Advice on a multithreaded netisr patch?

Sun Apr 5 10:25:44 PDT 2009

--- On Sun, 4/5/09, Robert Watson <rwatson at FreeBSD.org> wrote:

> From: Robert Watson <rwatson at FreeBSD.org>
> Subject: Re: Advice on a multithreaded netisr  patch?
> To: "Ivan Voras" <ivoras at freebsd.org>
> Cc: freebsd-net at freebsd.org
> Date: Sunday, April 5, 2009, 9:54 AM
> On Sun, 5 Apr 2009, Ivan Voras wrote:
> 
> >>> I thought this has something to deal with NIC
> moderation (em) but can't really explain it.
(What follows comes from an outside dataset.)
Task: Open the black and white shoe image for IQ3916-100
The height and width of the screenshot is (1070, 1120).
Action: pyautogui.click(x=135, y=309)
The bad
> performance part (not the jump) is also visible over the
> loopback interface.
> >> 
> >> FYI, if you want high performance, you really want
> a card supporting multiple input queues -- igb, cxgb, mxge,
> etc.  if_em-only cards are fundamentally less scalable in an
> SMP environment because they require input or output to
> occur only from one CPU at a time.
> > 
> > Makes sense, but on the other hand - I see people are
> routing at least 250,000 packets per seconds per direction
> with these cards, so they probably aren't the bottleneck
> (pro/1000 pt on pci-e).
> 
> The argument is not that they are slower (although they
> probably are a bit slower), rather that they introduce
> serialization bottlenecks by requiring synchronization
> between CPUs in order to distribute the work.  Certainly
> some of the scalability issues in the stack are not a result
> of that, but a good number are.
> 
> Historically, we've had a number of bottlenecks in,
> say, the bulk data receive and send paths, such as:
> 
> - Initial receipt and processing of packets on a single CPU
> as a result of a
>   single input queue from the hardware.  Addressed by using
> multiple input
>   queue hardware with appropriately configured drivers
> (generally the default
>   is to use multiple input queues in 7.x and 8.x for
> supporting hardware).
> 
> - Cache line contention on stats data structures in drivers
> and various levels
>   of the network stack due to bouncing around exclusive
> ownership of the cache
>   line.  ifnet introduces at least a few, but I think most
> of the interesting
>   ones are at the IP and TCP layers for receipt.
> 
> - Global locks protecting connection lists, all rwlocks as
> of 7.1, but not
>   necessarily always used read-only for packet processing. 
> For UDP we do a
>   very good job at avoiding write locks, but for TCP in 7.x
> we still use a
>   global write lock, if briefly, for every packet. 
> There's a change in 8.x to
>   use a global read lock for most packets, especially
> steady state packets,
>   but I didn't merge it for 7.2 because it's not
> well-benchmarked.  Assuming I
>   get positive feedback from more people, I will merge them
> before 7.3.
> 
> - If the user application is multi-threaded and receiving
> from many threads at
>   once, we see contention on the file descriptor table
> lock.  This was
>   markedly improved by the file descriptor table locking
> rewrite in 7.0, but
>   we're continuing to look for ways to mitigate this. 
> A lockless approach
>   would be really nice...
> 
> On the transmit path, the bottlenecks are similar but
> different:
> 
> - Neither 7.x nor 8.x supports multiple transmit queues as
> shipped; Kip has
>   patches for both that add it for cxgb.  Maintaining
> ordering here, and
>   ideally affinity to the appropriate associated input
> queue, is important.
>   As the patches aren't in the tree yet, or for
> single-queue drivers,
>   contention on the device driver send path and queues can
> be significant,
>   especially for device drivers where the send and receive
> path are protected
>   by the same lock (bge!).

I'm curious as to your assertion that hardware transmit queues are a 
big win. You're really just loading a transmit ring well ahead of actual transmission; there's no need to force a "start" for
each packet queued. You then have more overheard managing the multiple
queues; more memory used, more cpu cache needed, more interrupts
 (perhaps), overhead generating the flowid. It seems to me that a more
efficient method of transmitting, such as offloading the transmit
workload to a kernel task, would be more effective than using
multiple transmit queues. All the source thread has to do is queue
the packet and get out.

As an aside, why is Kip doing development on a Chelsio card rather
than a more mainstream product such as Intel or Broadcom that would
generate more widespread interest?

Barney